The website, which says it was founded by "Alex Partridge" does include one "top wench" Lorna Naylor - although she wrote articles such as the one pictured above, titled "The Problem With Slags".
She tweeted one writer for PR company esPResso saying: "nothing i have written has been controversial".
Another writer, Jack-William Cantwell, emailed Huffington Post UK claiming he had been "inactive with the company for around five months". He had described himself on Twitter as a writer for Uni Lad, although this has now been removed.
National Women's Officer for the NUS Estelle Hart has called for the entire website to be shut down for its "misogyny".
"Words cannot describe my anger at seeing this website. These pathetic attempts at humour feed into a view in society that women are to blame for the violence committed against them.

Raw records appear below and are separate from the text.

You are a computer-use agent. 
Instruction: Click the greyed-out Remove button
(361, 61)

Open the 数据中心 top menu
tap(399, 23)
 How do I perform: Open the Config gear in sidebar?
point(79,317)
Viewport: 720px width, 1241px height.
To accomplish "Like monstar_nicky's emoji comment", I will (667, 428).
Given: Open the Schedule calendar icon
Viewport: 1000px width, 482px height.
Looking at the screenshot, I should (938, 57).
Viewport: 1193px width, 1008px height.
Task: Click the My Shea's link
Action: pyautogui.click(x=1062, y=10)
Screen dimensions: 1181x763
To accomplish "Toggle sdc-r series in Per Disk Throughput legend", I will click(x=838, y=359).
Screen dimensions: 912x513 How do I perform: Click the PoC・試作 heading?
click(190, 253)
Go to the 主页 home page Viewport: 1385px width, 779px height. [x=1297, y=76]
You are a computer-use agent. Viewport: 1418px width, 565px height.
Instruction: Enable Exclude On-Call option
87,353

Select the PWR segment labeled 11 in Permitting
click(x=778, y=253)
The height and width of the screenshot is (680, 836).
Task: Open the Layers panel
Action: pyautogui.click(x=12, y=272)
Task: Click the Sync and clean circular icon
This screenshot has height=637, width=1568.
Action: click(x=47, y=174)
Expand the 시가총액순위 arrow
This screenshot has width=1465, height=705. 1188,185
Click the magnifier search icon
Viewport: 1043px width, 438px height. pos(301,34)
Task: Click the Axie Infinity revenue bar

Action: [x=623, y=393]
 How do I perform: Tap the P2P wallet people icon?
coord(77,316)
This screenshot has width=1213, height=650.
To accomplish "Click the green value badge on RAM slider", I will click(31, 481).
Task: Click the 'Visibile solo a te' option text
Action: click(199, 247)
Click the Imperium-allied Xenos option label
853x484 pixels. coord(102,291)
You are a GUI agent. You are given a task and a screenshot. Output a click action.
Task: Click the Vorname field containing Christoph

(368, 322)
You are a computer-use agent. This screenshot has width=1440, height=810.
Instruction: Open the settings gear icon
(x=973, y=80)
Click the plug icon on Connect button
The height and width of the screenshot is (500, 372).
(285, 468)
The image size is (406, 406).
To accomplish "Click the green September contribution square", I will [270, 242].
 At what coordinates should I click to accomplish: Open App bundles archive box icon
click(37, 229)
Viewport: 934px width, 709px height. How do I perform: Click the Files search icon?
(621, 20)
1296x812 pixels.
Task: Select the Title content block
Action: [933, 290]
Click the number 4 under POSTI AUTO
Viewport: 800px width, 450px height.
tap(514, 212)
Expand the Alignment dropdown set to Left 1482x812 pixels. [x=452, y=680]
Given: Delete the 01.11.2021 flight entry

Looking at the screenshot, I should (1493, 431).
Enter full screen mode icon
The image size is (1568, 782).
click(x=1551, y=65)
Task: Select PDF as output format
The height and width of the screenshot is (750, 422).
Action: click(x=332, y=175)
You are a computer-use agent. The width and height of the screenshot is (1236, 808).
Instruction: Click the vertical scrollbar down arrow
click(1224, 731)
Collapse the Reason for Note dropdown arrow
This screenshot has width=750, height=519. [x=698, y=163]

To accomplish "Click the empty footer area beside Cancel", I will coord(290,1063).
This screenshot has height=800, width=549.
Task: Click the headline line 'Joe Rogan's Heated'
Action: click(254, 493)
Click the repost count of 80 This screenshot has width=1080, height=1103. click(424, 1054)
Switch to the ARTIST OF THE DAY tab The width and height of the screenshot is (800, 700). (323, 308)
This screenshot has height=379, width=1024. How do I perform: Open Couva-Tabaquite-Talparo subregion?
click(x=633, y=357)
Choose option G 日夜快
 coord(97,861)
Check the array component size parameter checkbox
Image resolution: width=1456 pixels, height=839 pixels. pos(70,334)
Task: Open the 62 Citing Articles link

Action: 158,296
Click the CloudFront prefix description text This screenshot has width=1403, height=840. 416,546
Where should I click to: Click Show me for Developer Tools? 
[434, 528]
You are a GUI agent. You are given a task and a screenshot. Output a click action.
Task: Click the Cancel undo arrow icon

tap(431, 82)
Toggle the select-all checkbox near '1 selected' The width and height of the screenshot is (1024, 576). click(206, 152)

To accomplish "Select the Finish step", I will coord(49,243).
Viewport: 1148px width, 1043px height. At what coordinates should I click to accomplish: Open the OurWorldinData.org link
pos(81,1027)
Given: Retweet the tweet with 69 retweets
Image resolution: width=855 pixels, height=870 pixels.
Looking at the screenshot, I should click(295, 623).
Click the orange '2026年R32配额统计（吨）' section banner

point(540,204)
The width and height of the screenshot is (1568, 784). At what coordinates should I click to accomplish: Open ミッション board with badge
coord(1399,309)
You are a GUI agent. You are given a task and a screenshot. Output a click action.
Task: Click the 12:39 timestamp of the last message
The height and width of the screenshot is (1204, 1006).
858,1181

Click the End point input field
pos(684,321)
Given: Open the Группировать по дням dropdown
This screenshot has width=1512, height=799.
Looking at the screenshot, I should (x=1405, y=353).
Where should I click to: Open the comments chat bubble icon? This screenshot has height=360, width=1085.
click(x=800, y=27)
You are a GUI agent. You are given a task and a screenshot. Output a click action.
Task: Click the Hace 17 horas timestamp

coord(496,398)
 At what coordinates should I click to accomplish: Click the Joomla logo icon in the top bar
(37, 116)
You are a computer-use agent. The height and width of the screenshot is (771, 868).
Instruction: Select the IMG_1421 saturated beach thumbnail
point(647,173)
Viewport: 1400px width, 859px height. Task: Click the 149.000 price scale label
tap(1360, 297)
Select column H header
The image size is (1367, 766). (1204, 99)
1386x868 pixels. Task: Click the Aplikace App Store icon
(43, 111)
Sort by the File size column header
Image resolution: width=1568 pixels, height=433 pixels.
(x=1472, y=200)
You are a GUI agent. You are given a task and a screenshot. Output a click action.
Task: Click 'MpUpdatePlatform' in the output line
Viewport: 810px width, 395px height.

"The casual trivialisation of rape suggests it is something other than a despicable violent crime and whilst I'm reluctant to give this website the oxygen of publicity we cannot let them get away with such degrading attitudes towards women.
"Removing one vile comment from the site barely scratches the surface of its misogyny. The whole site should be taken down until they have radically over-hauled their editorial policy."
"Jake Gallagher", (@ChefJake_) is one of the more prolific writers on the site. His articles include "How to pull a fresher" which begins: "Fresher girls are especially vulnerable".
CORRECTION: We apologise for previously describing Street as "creator". We have now amended the description to "CEO".